Rising mortgage rates and a softening housing market can unsurprisingly have a negative impact on Home Depot's (HD -1.29%) business. In this kind of macroeconomic environment, consumers are less inclined to take on costly renovation projects, something they can delay until better days are on the horizon. And a situation like this will also result in investors souring on the company's stock. 

With shares down substantially this year, is it time to buy Home Depot stock? Let's take a closer look. 

Strong momentum 

Despite mortgage rates climbing to a level they haven't been in 15 years, coupled with home prices in the U.S. cooling over the past few months, Home Depot's business continues showing its resilience. In the fiscal 2022 second quarter (ended July 31), the company's revenue of $43.8 billion (up 6.5% year over year) and diluted earnings per share of $5.05 (up 11.5%) both exceeded Wall Street estimates.  

Throughout the pandemic, with people spending more time at home, undertaking renovation projects was a new focus. And Home Depot's sales surged, jumping 19.9% in fiscal 2020 and 14.4% in fiscal 2021. Following this double-digit growth, the expectation was that with the economy pumping the brakes, Home Depot's business would as well. 

However, management mentioned no meaningful slowdown in demand, with both DIY and Pro customers continuing to post growth and order backlogs remaining healthy.
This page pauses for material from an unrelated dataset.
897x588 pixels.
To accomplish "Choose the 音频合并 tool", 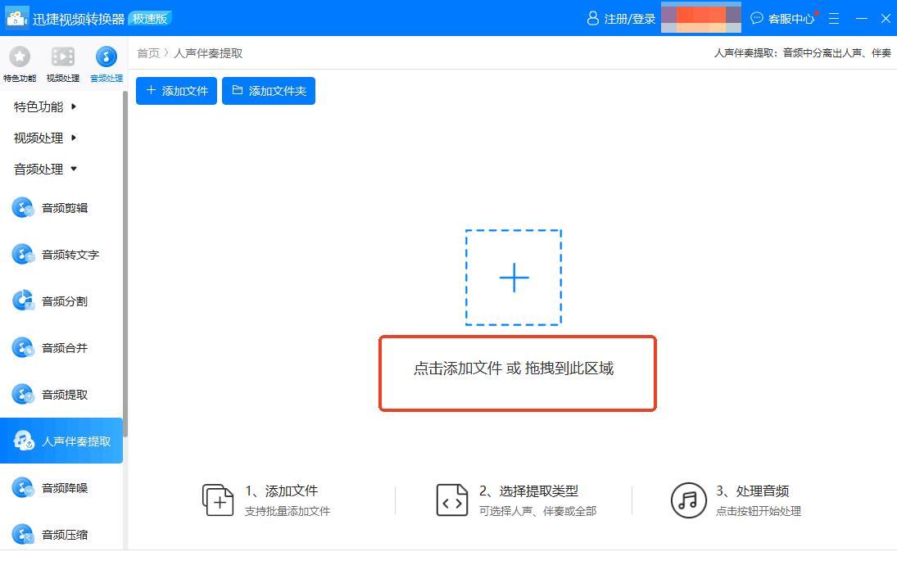I will (x=64, y=348).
In fact, sales gains from professionals outpaced the DIY segment, demonstrating consumers' willingness to tackle even bigger and more complex projects. Same-store sales increased 5.8% year over year, and sales per retail square foot rose 5.7%. Both were positively affected by the strength in the Pro customer. 

"Despite near term uncertainties, we believe that the long-term underpinnings of demand for home improvement remain strong and that we are well-positioned to leverage our distinct competitive advantages to capitalize on compelling growth opportunities in our space," CEO Ted Decker said in the Q2 earnings call. 
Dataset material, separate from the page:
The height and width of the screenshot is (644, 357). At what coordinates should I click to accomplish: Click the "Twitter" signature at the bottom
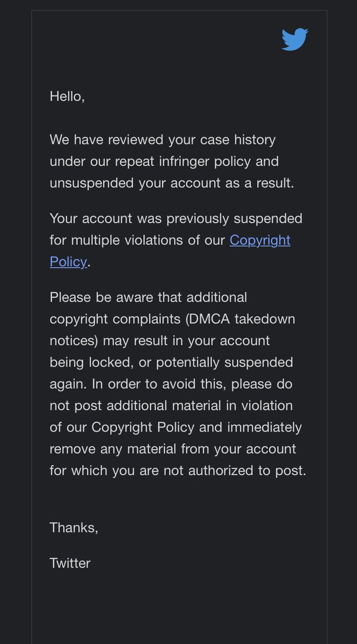click(x=70, y=563)
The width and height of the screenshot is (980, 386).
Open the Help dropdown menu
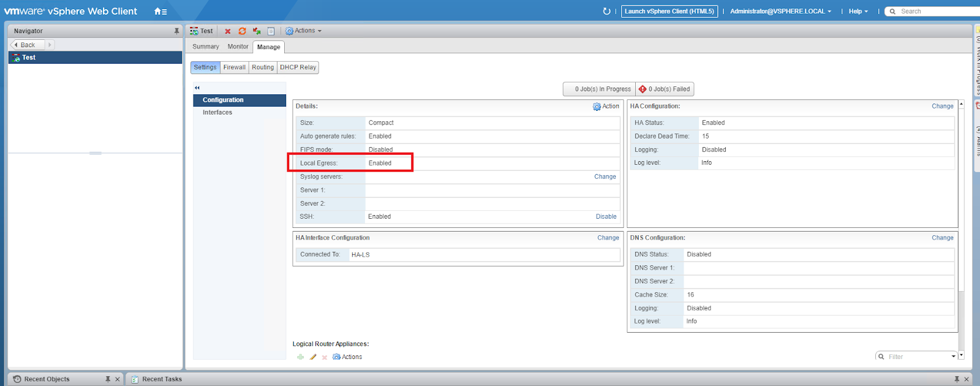coord(858,11)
It is no doubt a difficult operating environment, with inflation squeezing margins at many companies while pinching consumer budgets. Given this economic backdrop, it's even more impressive that Home Depot was able to post an operating margin of 16.5% in the latest quarter, up from 16.1% in the prior-year period. Rival Lowe's fares worse when it comes to this profitability metric, with an operating margin of 15.4% in its most recent quarter. 

Current valuation 

With Home Depot shares down 34% in 2022, it's clear that pessimism surrounding the stock is elevated thanks to weakness in both the stock market and the housing market in the U.S. As a result, shares are currently trading hands at a price-to-earnings (P/E) ratio of just 17, cheaper than the S&P 500's P/E of 18. Furthermore, that figure is well below Home Depot's trailing-10-year P/E multiple of 23, making for an incredibly attractive entry point for investors to scoop up the stock. 

Nonetheless, the Federal Reserve's aggressive hiking of interest rates has some experts predicting a recession in the near term. This means that if your investment time horizon is a couple years, then you might want to think long and hard before adding Home Depot to your portfolio. That's because an economic downturn could have a major negative impact on the housing market, and in turn, this will hurt the company's business prospects because people will hold off on renovation projects. 
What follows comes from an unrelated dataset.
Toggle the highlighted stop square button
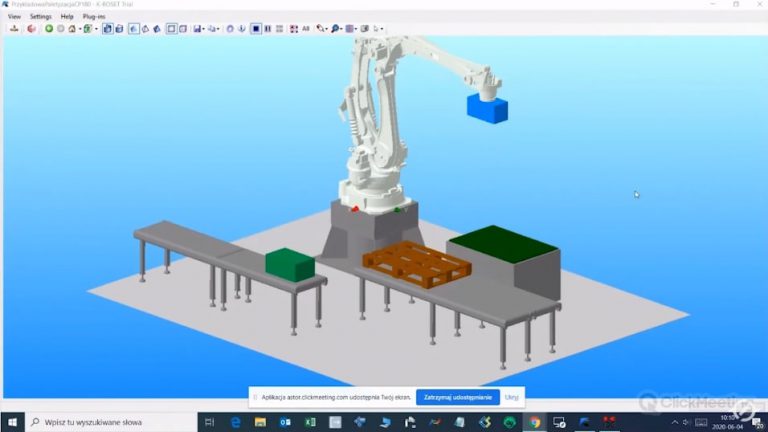This screenshot has width=768, height=432. point(256,29)
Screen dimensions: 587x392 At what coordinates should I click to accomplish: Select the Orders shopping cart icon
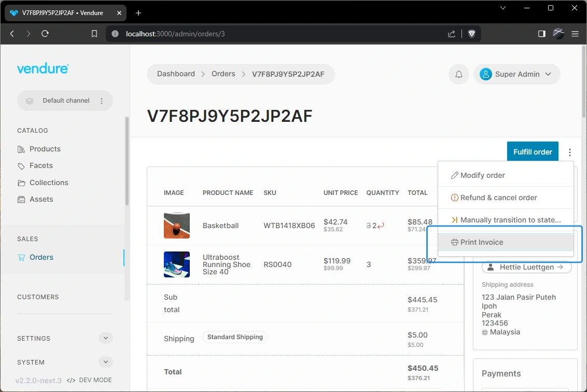[x=22, y=257]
On the other hand, for those who truly adopt a long-term mindset when it comes to investing and can look out over the next five to 10 years, buying Home Depot stock looks like a no-brainer decision right now. This is an outstanding business that has delivered sales and earnings growth, as well as fantastic stock returns, over its history. Whatever headwinds it is currently facing, I have no doubt that management will be able to successfully navigate them.